Personal information
- Date of birth: 19 March 1979 (age 46)
- Place of birth: Děčín, Czechoslovakia
- Height: 1.85 m (6 ft 1 in)
- Position(s): Midfielder

Team information
- Current team: FK Junior Děčín

Youth career
- 1985–1988: Lokomotiva Děčín
- 1988–1992: Kovostroj Děčín
- 1992–1996: Pelikán Děčín
- 1996–1999: FK Teplice

Senior career*
- Years: Team / Apps / (Gls)
- 1997–2003: FK Teplice / 102 / (6)
- 1999–2000: → FK Chomutov (loan) / 9 / (1)
- 2004–2005: Sparta Prague / 29 / (1)
- 2005–2006: Austria Kärnten / 31 / (3)
- 2006–2007: Rapid Wien / 31 / (4)
- 2007–2007: Mladá Boleslav / 14 / (0)
- 2008–2008: Sparta Prague / 29 / (1)
- 2009: SCR Altach / 14 / (5)
- 2009–2011: Austria Wien / 28 / (1)
- 2011–2012: SCR Altach / 25 / (4)
- 2012–2016: SV Wallern / 14 / (0)
- 2016–2019: SV Gmunden
- 2019: Union Michaelnbach / 11 / (1)
- 2020–: FK Junior Děčín

International career
- 2002: Czech Republic U-21 / 20 / (1)
- 2003–2004: Czech Republic / 4 / (0)

Managerial career
- 2015–2016: SV Wallern (player-manager)
- 2018: SV Gmunden (player-manager)

Medal record
Men's football
Representing Czech Republic
UEFA European Under-21 Championship
| Winner | 2002 Switzerland |  |

= Petr Voříšek =

Czech footballer (born 1979)

Petr Voříšek (born 19 March 1979) is a Czech retired footballer who played as a defender or midfielder.
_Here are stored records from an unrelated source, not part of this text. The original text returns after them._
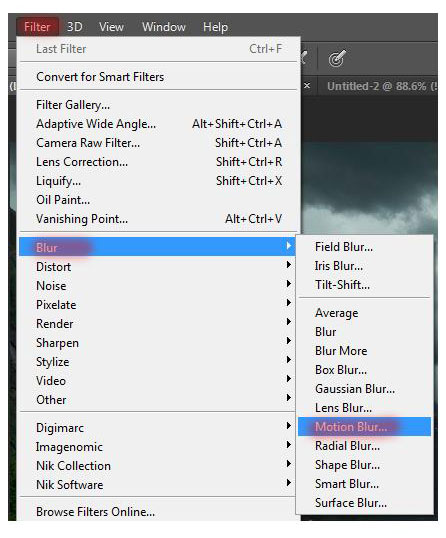Open the 3D menu

74,27
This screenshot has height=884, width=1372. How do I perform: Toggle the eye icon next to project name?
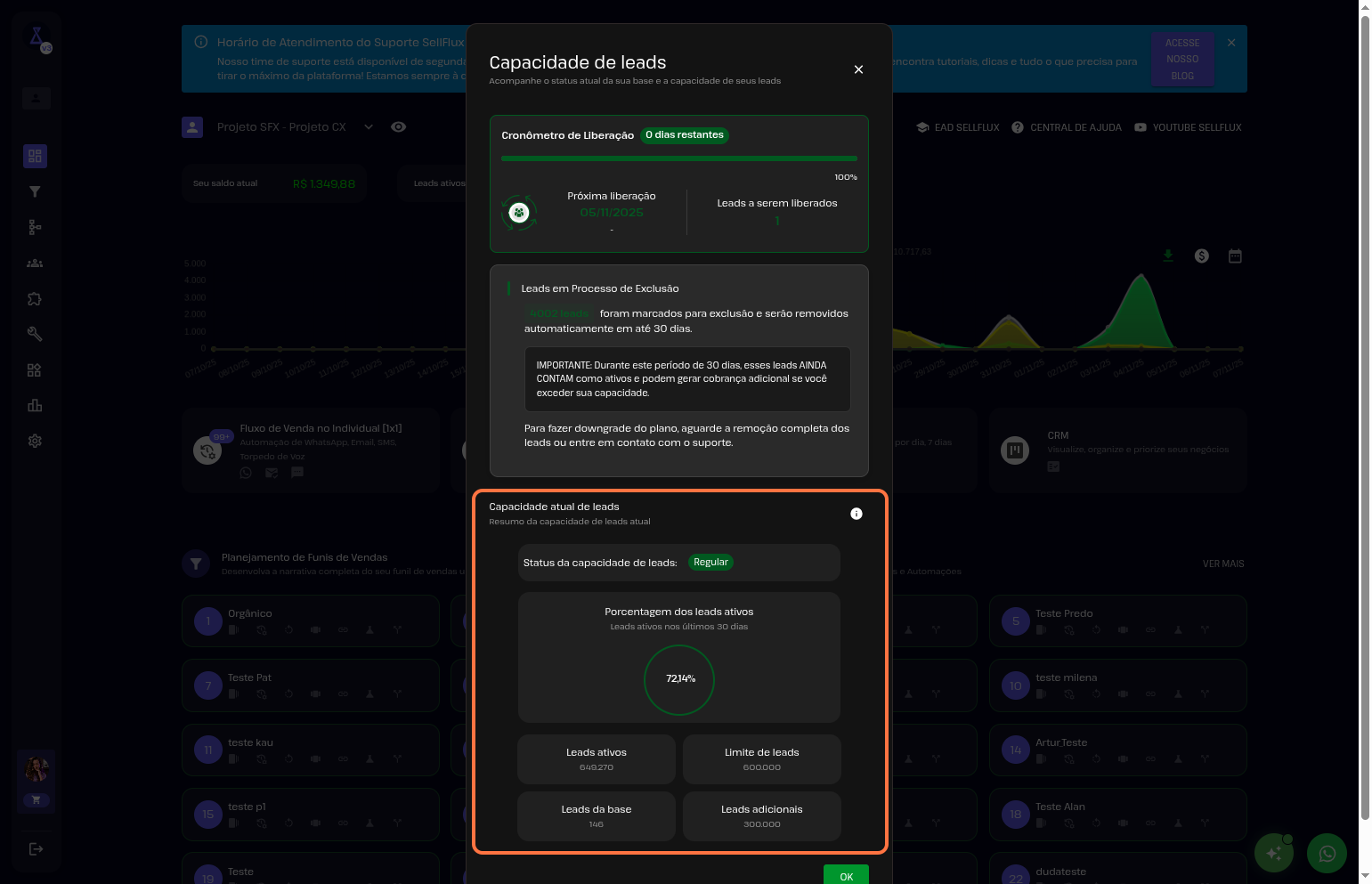click(x=399, y=127)
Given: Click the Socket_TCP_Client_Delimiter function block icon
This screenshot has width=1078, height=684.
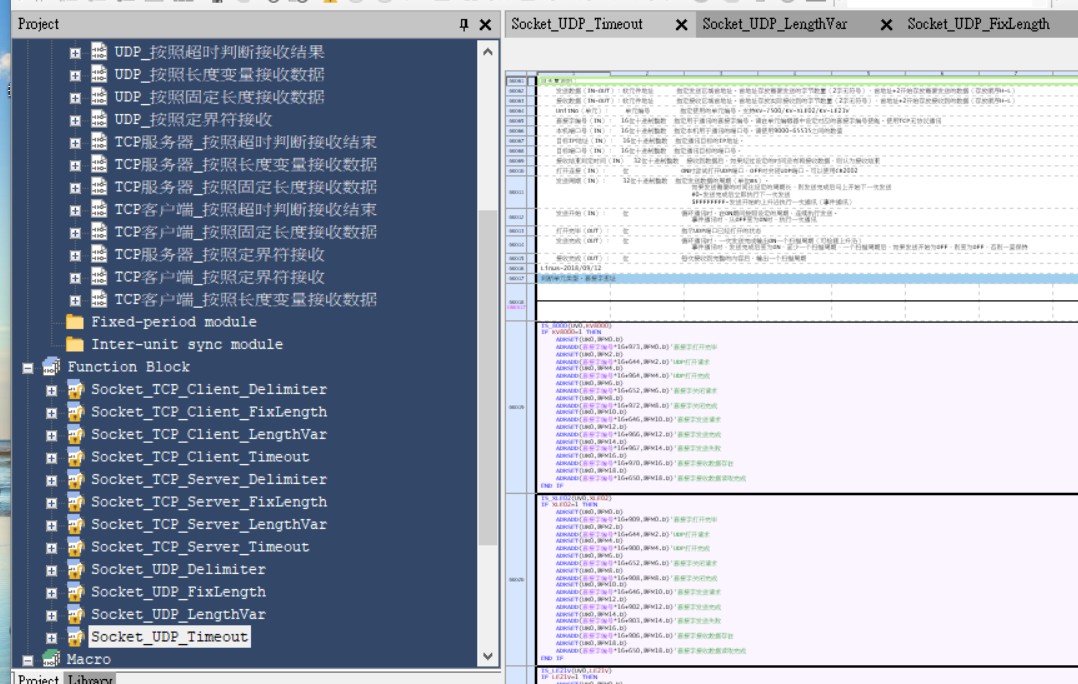Looking at the screenshot, I should pyautogui.click(x=75, y=389).
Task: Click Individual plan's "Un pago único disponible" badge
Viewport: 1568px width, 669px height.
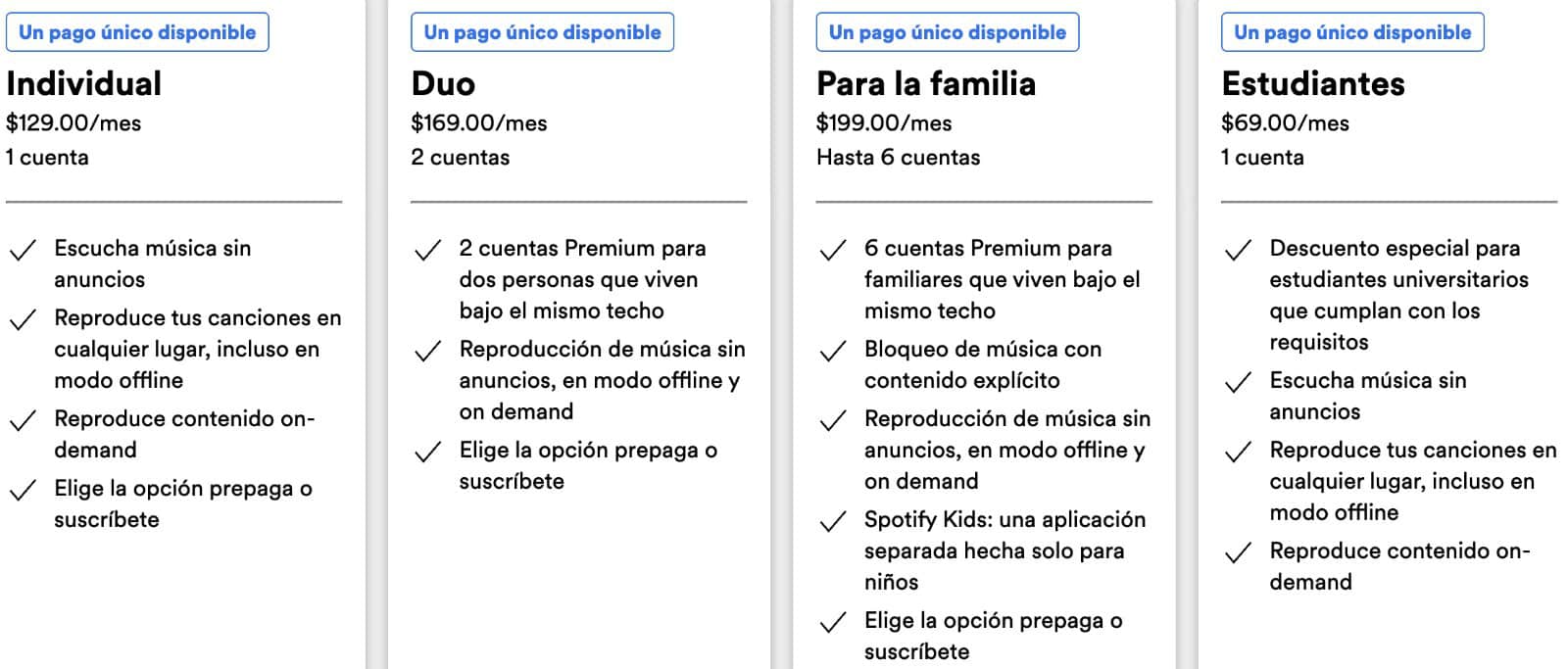Action: [137, 32]
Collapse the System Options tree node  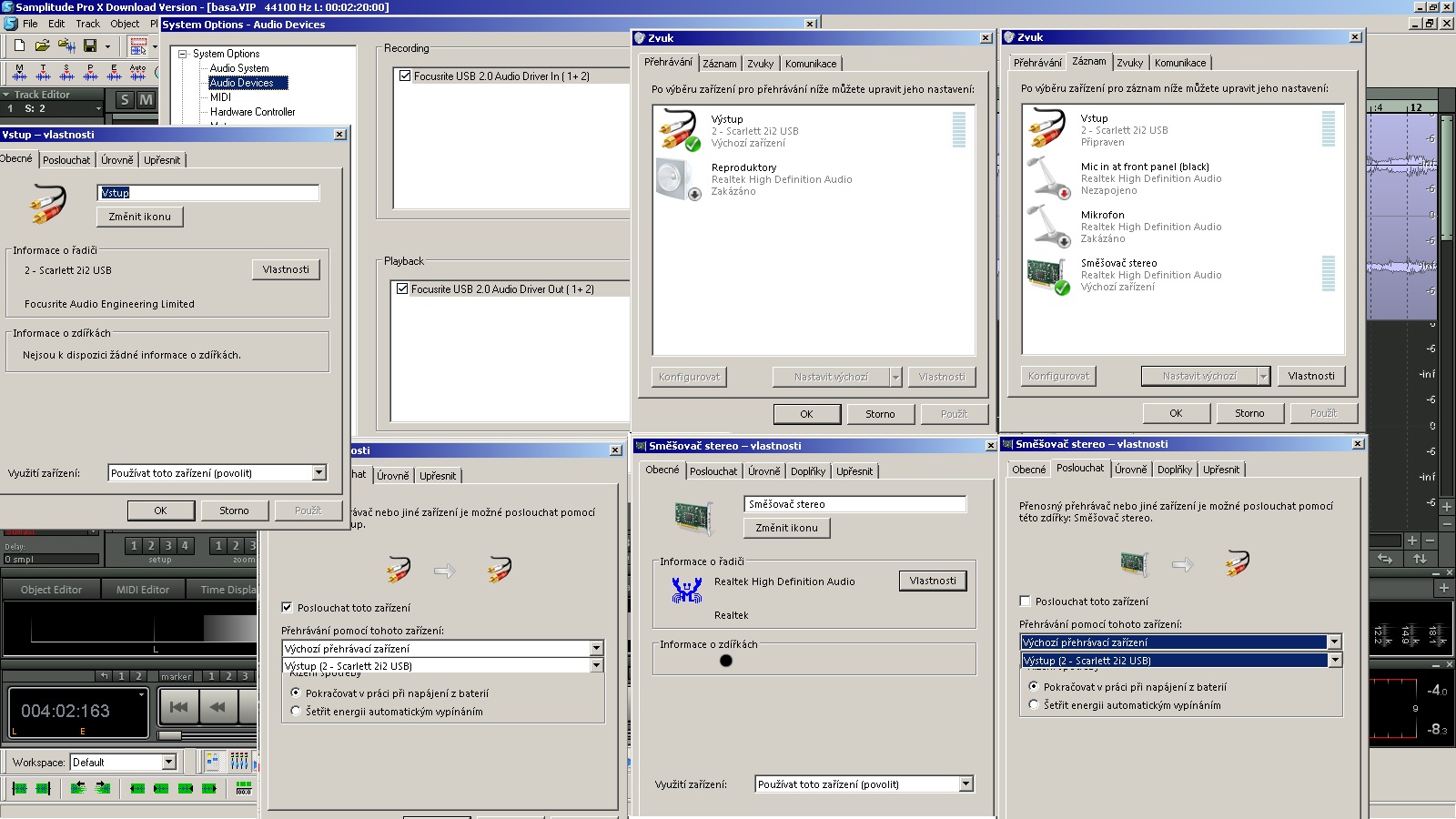(x=183, y=54)
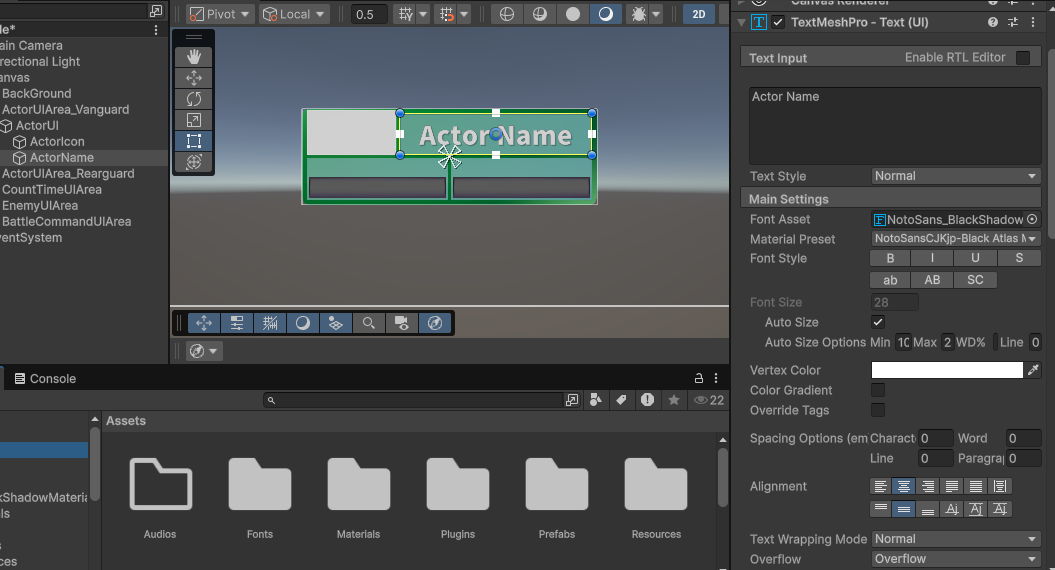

He spent most of his career in FK Teplice, AC Sparta Prague and various clubs in the Austrian Football Bundesliga. He has played for the Czech Republic national football team (4 times). Voříšek was also part of the Czech side which won the UEFA U-21 Championships in 2002.

==Career==
===Later career===
After a year at SC Altach, Voříšek moved to the Regionalliga Mitte for SV Wallern. He spent four years there, with the best performance in 2013/2014 with a fourth place in the table. He was also appointed player-manager for the 2015–16 season.

For the 2016/2017 season he moved to the Upper Austrian League club SV Gmunden. In April 2018, he was appointed interim manager for Gmunden. The club announced in July 2018, that he would continue in his position as a player-manager. However, he was replaced as manager at the end of 2018 but continued to play for the team

He played for Gmunden until the summer 2019, before joining Union Michaelnbach. However, the club reported in the winter 2020, that he had returned to the Czech Republic. Voříšek returned to his hometown, Děčín, where he joined FK Junior Děčín.